- _Text section_
□ □ □ □ □

Quincy: What would happen is, the IRA would become disqualified and not an IRA, basically, as of January 1st for the year in which the prohibited transaction took place. And all the money that you thought you were earning in the SDIRA? No.

Sarah: Losing all the money you had been saving does NOT sound like fun. 

Quincy: And that’s not all, though. The prohibited transaction rules also have a penalty for any other disqualified person participating. As an example, suppose that I loaned money to my son or daughter. Well, they’re disqualified persons under the family rule. A loan to them from me, directly or indirectly, is going to be a prohibited transaction. There can be penalties for the IRA owner, as well as for other disqualified persons who may have participated or benefited from the transaction.

Sarah: It’s best to just not get involved in one in the first place. So, Quincy, what are some of your top few tips for people that are starting to invest with their self-directed IRA? What tips can you give to help ensure that they don’t find themselves involved in a prohibited transaction? 

Quincy: Figure out what to disqualify. Make a list of every transaction and try to determine whether they are not disqualified persons. Always start the list with yourself, or the owner, as the first person on the list. Even if it’s not prohibited, you’re always on the list, so you can’t benefit directly or indirectly. Understanding that is critical to the rest of it. Once you do that, you go through the rules themselves. They’re not too hard, well, don’t seem too hard until you get down to some of the other ones. So, it’s understanding who to disqualify and what the direct or indirect part in it is. Even worse, when you go down the list and then say you can’t provide goods, facilities, or services. What the heck does that mean? It’s pretty easy. Let’s start with those goods, like building materials or something like that. They’re physical, tangible things. Also, if you have a piece of property in your IRA, can you donate all of the materials to build a house on it? No. Then, facilities… that’s self-explanatory. If you have our own warehouse, can you keep your junk in it? No, because that’s providing facilities. But what is services? Nobody knows. Nobody knows what the definition of service is, but can you go down to stay in your beach house in Belize that’s owned by your IRA? No, because you’re benefitting yourself.

Sarah: Those are great examples, and I often have investors ask me questions about those exact scenarios. 

Quincy: If you have to ask yourself the question, “Is this a prohibited transaction?”, then it probably is in one way or another. Do you just get the “ick” factor? If you can’t go to lunch with your friend, the IRS auditor, and laugh about what it is you’re doing and share it directly with him or her, then you probably shouldn’t do it. It’s probably prohibited in some way or manner or could be. If you have a situation and you’re not sure, get a lawyer. Get somebody who’s familiar with these things. Don’t be myopic. Don’t be focusing on whether the entity is disqualified and then stopping there. You have to analyze the whole thing for the whole length of the transaction and decide whether you could have a problem in the future.

Sarah:  That’s a great answer, and I was going to add one other thing, but you kind of took the words right out of my mouth. If you’re reading this and ever have questions or suspicions, you can always call us and we can provide as much education as possible. Like you already mentioned, we don’t provide any tax, legal or investment advice, so seeking an outside professional would probably be a really good option if you have more in-depth questions. Any final remarks regarding prohibited transaction information that you’d like to share before we hear about it?

Quincy: Just don’t do it. You can do a whole lot of transactions and make millions of dollars tax-deferred, and in some cases, tax-free. It’s not worth it to play with the rules.

□ □ □ □ □

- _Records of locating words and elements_
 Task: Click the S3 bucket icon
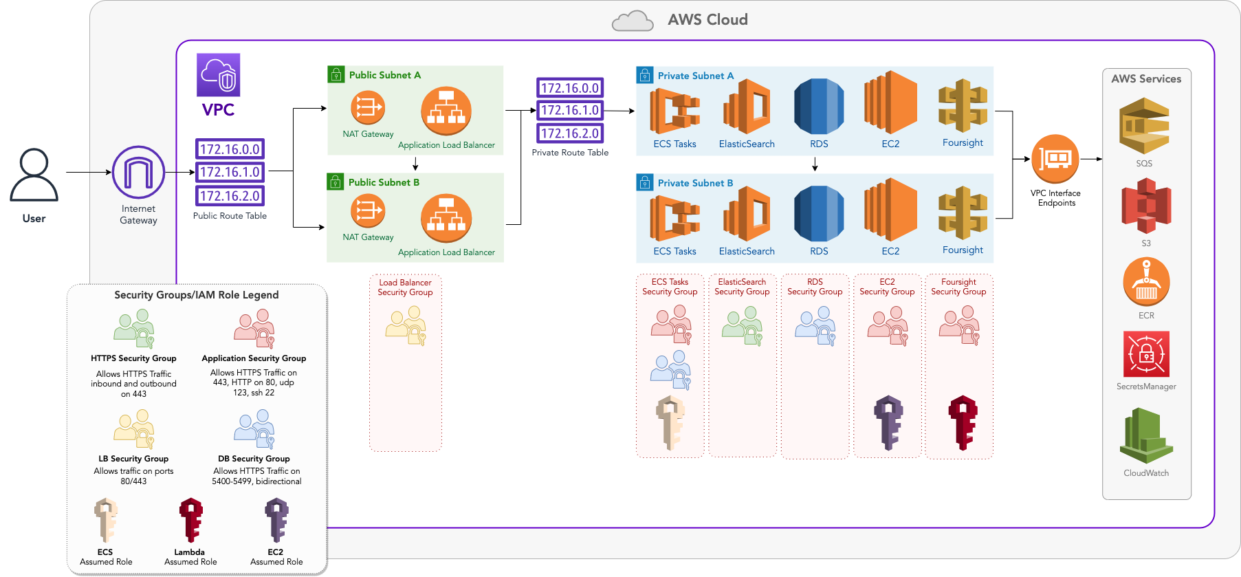1146,206
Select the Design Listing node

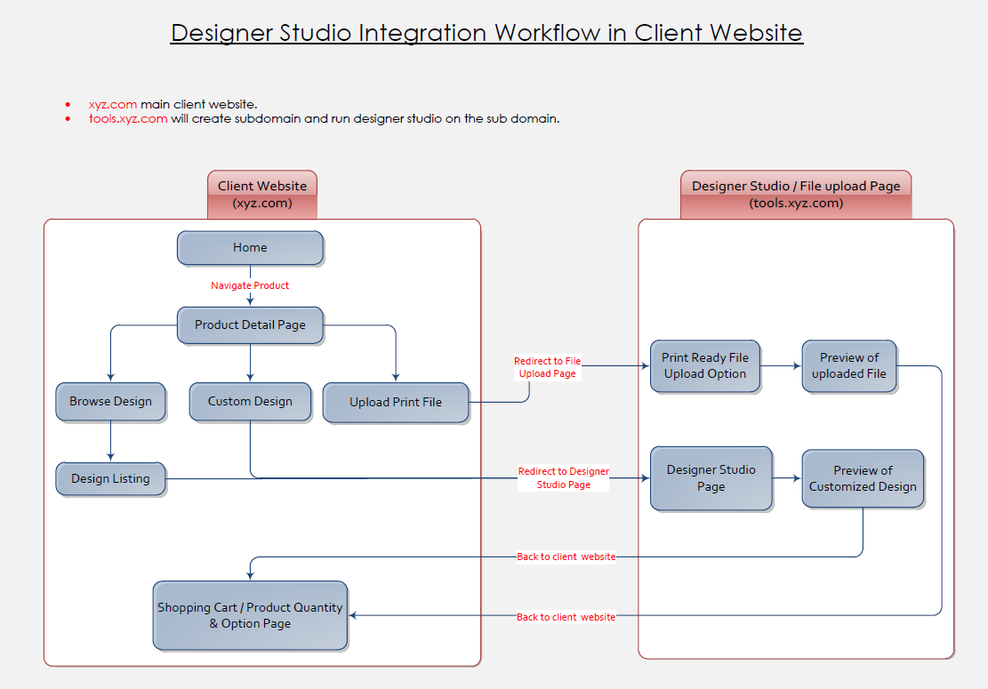point(110,479)
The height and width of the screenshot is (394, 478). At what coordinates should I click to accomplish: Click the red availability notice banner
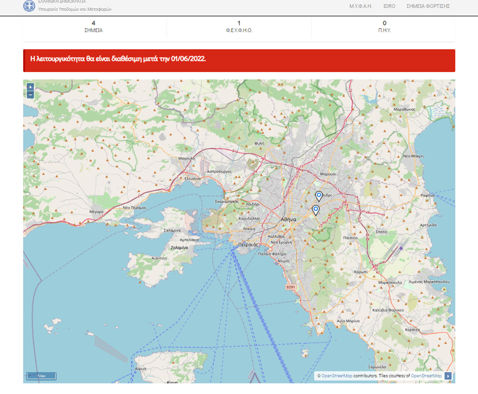pyautogui.click(x=239, y=60)
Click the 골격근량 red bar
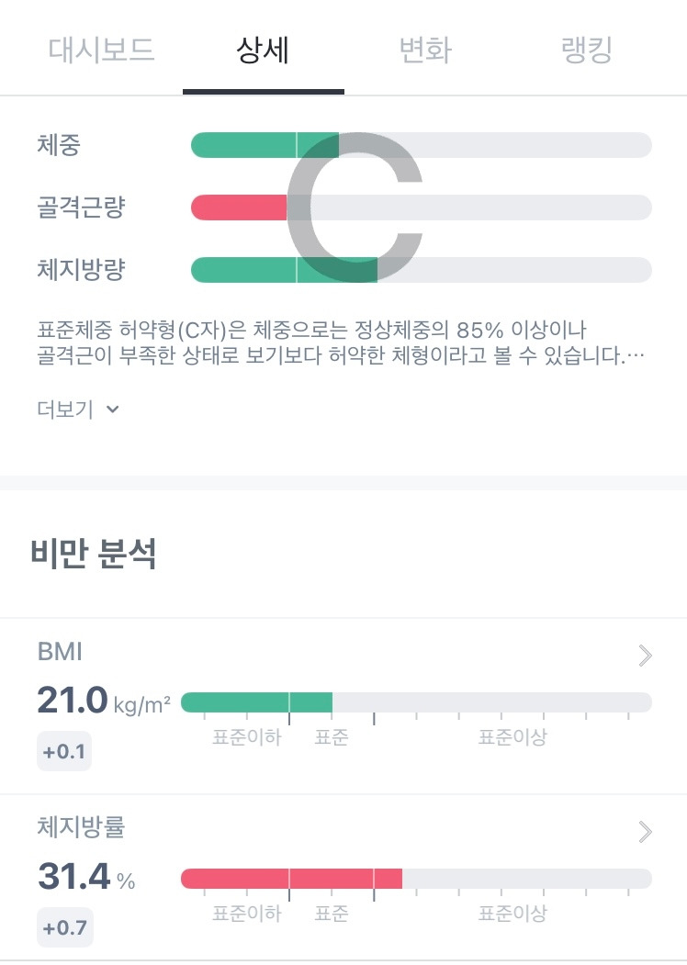687x965 pixels. click(239, 208)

□ □ □ □ □

- _Direction_
Pick up the interview about prohibited transactions in self-directed IRAs after its final line and carry it forward.

- _Expected answer_
Sarah: You’re so right. Not when it’s your life savings. Absolutely not. Well, thank you so much for your time! I know this will be very helpful for those trying to understand prohibited transactions and disqualified persons. 

Following the prohibited transaction and disqualified people rules will help ensure your account stays compliant with the IRS and doesn’t incur any hefty penalties. If you ever have questions about a potential investment or scenario that might be prohibited, give a Quest Trust Company Certified IRA Specialist a call at 855-FUN-IRAs (855-386-4727). To learn more about how to get started investing with a self-directed IRA, schedule a 1-on-1 consultation with an IRA Specialist by clicking HERE.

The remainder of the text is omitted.